──────── Texto fornecido ────────

A tarefa política de transformar um país numa democracia
requer que suas autoridades públicas tornem-se e vivam como cidadãos; que
recusem auxílio moradia, carro oficial, dezenas de assessores, viagens em
aeronaves do governo incluindo familiares e amigos.
Dizia S. Tomás de Aquino que a Política é infinitamente mais
importante que a Filosofia. Mesmo porque, a Filosofia em sua maioria ensinada
nas academias filosóficas das Universidades não passa de pura especulação. Desse
modo ela é estéril e não se habilita a nada, nem a ensinar a pensar. Seus interlocutores
permanecem no senso comum, pois falta-lhes subir na escada e andar no telhado
da metafísica em que se pode vislumbrar não somente o Ser como Tal, mas
igualmente o Outro. Pois o rastro deixado por ele no mundo da existência, como
afirmara Lévinas, dirige-se a anterioridade da anterioridade, ou seja, à origem
da origem, quando tudo começou e onde o Outro revelou sua face. Concernentemente,
a força de um povo está em suas tradições.
A negação e a indiferença perante o Outro faz do homem
moderno contemporâneo das cidades em todo o mundo um ser alienado, tosco, efêmero,
solitário, líquido, vazio de mistério, conseqüentemente de sagrado, tecnologizado,
repetitivo, estereotipado, religioso sem mística, depressivo e triste. A única
e soberana salvação estaria na melancolia sem cura onde se experimenta o
Absoluto da Natureza e doravante se sente saudade. É na verdadeira melancolia
que o Bispo do Rosário teceu em mantos sua experiência de revolta contra a
instituição manicomial do Rio de Janeiro durante 50 anos. Foi na obscuridade
melancólica que Camille Claudel ao transformar em escultura de pedra e barro
uma das maiores obras artísticas em França do século XX competindo com Rodin
seu mestre e amante. Foi na experiência da La noche
Oscura que São João da Cruz um dos maiores místicos da cristandade
ocidental escreveu poemas de profunda melancolia sobre a Noite e a chegada do
Dia.

──────── Dados de origem ────────

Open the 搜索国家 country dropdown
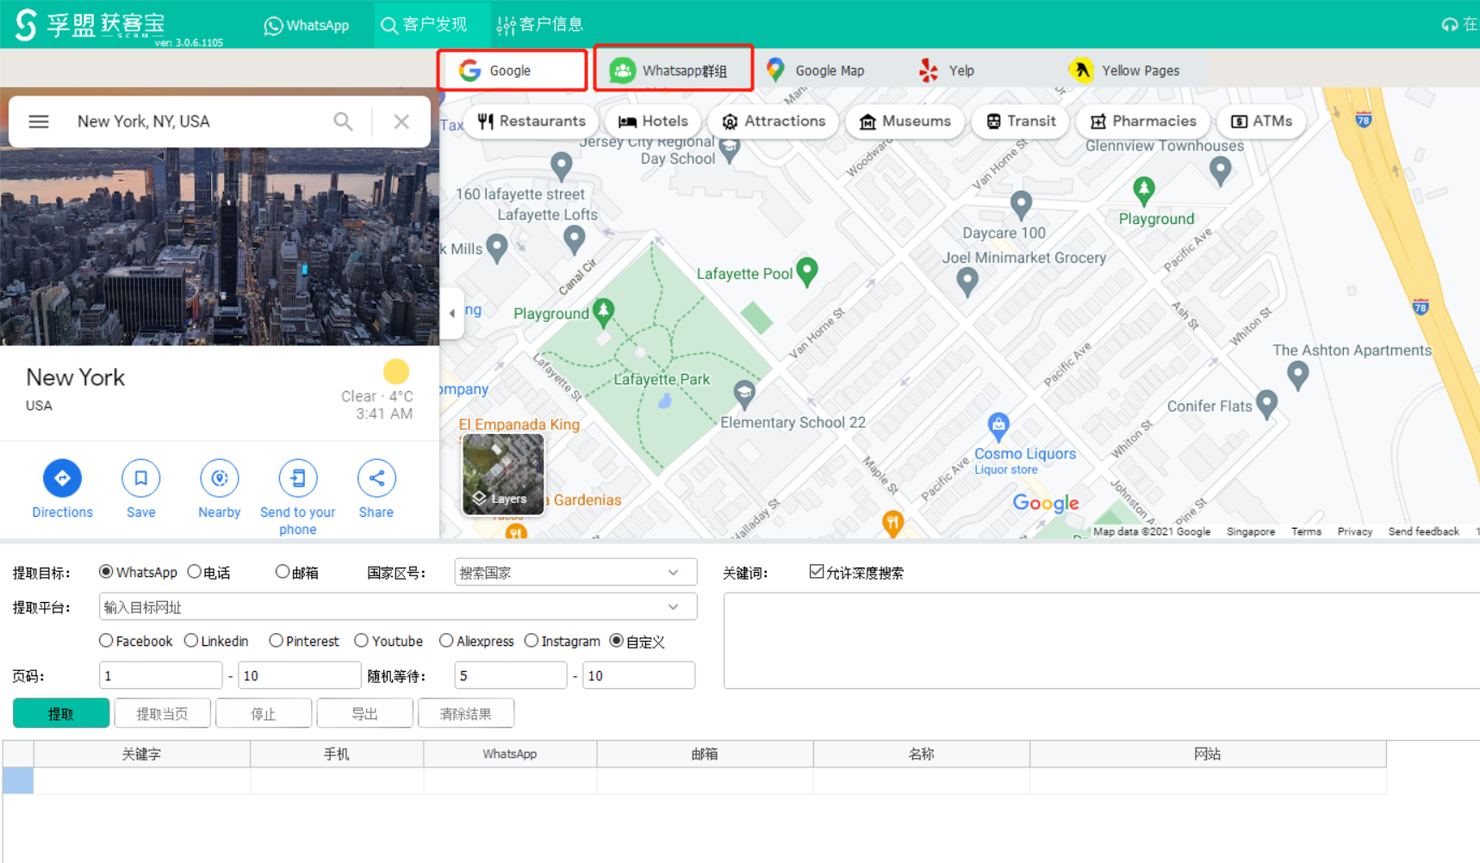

────────

No texto fornecido, com quem Camille Claudel competia ao criar suas esculturas de pedra e barro?

▸ Resposta do exercício:
Com Rodin, seu mestre e amante.